El amor y la empatía son revolucionarios.
La empatía es una de las mayores fortalezas de la clase trabajadora y de quienes creemos en la justicia social.
Cuando dejamos de sentir como propio el sufrimiento ajeno, cuando aceptamos que haya pueblos condenados a la guerra, al hambre o a la ocupación porque están lejos de nuestras fronteras, estamos permitiendo que la deshumanización avance.
La solidaridad internacionalista siempre ha sido una seña de identidad de los movimientos obreros y populares. No porque todos los conflictos sean idénticos, sino porque existe un principio básico: ningún pueblo merece vivir bajo la guerra, la ocupación, la explotación o la opresión.

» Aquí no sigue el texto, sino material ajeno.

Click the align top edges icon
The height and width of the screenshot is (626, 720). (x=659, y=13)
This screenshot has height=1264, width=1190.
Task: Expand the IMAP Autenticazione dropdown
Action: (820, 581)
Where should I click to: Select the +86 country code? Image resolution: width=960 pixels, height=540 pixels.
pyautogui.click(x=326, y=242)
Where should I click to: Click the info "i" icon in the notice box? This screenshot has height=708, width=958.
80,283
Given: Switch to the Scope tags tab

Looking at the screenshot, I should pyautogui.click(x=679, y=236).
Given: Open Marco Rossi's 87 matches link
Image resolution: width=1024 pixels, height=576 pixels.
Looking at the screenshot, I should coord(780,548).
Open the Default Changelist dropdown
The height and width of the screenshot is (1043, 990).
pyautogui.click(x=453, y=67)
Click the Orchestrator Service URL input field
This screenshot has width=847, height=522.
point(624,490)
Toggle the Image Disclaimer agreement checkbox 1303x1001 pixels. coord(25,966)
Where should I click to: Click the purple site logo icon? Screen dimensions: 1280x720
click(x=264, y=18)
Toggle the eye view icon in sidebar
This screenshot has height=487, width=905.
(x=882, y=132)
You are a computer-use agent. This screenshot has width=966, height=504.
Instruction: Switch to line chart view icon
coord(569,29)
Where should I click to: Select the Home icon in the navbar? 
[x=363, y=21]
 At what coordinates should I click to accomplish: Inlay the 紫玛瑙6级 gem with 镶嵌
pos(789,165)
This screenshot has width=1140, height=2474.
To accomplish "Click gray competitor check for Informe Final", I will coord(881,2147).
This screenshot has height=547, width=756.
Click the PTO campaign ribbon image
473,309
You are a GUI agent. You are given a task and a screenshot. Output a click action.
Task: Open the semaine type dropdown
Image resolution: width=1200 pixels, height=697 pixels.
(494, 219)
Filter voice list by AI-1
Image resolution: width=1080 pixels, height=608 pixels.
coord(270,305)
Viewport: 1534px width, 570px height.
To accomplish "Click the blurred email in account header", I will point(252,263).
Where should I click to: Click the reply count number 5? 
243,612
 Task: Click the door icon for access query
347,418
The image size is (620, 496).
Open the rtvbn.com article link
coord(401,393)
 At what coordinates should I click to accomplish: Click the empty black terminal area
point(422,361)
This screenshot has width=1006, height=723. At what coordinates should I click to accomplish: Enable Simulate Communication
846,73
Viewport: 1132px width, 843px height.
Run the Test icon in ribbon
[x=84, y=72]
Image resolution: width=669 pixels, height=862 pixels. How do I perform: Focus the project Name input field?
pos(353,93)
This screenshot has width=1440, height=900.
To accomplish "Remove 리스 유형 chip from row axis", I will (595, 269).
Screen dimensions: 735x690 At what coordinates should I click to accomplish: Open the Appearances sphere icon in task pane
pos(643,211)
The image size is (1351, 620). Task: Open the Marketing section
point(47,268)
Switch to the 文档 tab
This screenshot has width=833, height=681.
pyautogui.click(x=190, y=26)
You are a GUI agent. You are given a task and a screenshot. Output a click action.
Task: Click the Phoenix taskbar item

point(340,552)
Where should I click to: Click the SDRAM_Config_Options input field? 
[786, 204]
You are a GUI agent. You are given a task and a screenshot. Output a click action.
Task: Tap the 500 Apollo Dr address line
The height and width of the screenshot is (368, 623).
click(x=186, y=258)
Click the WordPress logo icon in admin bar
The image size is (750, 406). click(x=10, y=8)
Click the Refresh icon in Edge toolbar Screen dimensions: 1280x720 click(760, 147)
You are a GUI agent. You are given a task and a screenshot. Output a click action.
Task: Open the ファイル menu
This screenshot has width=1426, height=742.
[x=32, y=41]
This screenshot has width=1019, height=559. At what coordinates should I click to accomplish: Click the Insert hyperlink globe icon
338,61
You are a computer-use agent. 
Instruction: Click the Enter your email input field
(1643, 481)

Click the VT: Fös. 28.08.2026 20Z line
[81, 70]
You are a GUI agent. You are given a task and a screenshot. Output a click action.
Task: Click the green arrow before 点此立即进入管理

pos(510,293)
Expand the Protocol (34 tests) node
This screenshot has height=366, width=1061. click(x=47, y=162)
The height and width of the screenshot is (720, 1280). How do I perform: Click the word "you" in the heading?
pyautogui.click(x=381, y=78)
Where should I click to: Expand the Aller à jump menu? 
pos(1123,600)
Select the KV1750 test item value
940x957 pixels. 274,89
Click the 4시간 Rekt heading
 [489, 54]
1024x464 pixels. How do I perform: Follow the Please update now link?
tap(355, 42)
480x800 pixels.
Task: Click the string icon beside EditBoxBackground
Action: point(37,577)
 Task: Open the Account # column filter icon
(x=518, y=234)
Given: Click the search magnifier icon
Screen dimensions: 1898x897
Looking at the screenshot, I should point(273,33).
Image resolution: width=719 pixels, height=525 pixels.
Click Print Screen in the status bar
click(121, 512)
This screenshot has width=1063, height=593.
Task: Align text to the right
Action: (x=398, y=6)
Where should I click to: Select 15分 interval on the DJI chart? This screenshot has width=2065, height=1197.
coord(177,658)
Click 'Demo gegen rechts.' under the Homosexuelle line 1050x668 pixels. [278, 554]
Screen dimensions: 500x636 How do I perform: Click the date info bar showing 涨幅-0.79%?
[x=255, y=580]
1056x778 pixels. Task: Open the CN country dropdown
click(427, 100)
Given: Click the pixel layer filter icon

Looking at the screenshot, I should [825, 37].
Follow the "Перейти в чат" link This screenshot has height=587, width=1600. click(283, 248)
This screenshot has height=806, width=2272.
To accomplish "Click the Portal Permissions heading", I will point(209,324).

La historia demuestra que quienes hoy miran hacia otro lado ante la injusticia suelen ser los mismos que mañana se sorprenden cuando esa injusticia llama a su propia puerta. Por eso es tan importante mantener viva la conciencia crítica, denunciar los abusos vengan de donde vengan y no permitir que el sufrimiento humano se convierta en una simple cifra o en una noticia pasajera.
Defender la dignidad de los pueblos que sufren no significa olvidar los problemas propios; significa entender que la lucha por los derechos humanos, la paz y la justicia social no tiene fronteras.
Como decía el revolucionario argentino-cubano Ernesto Che Guevara: «La solidaridad es la ternura de los pueblos».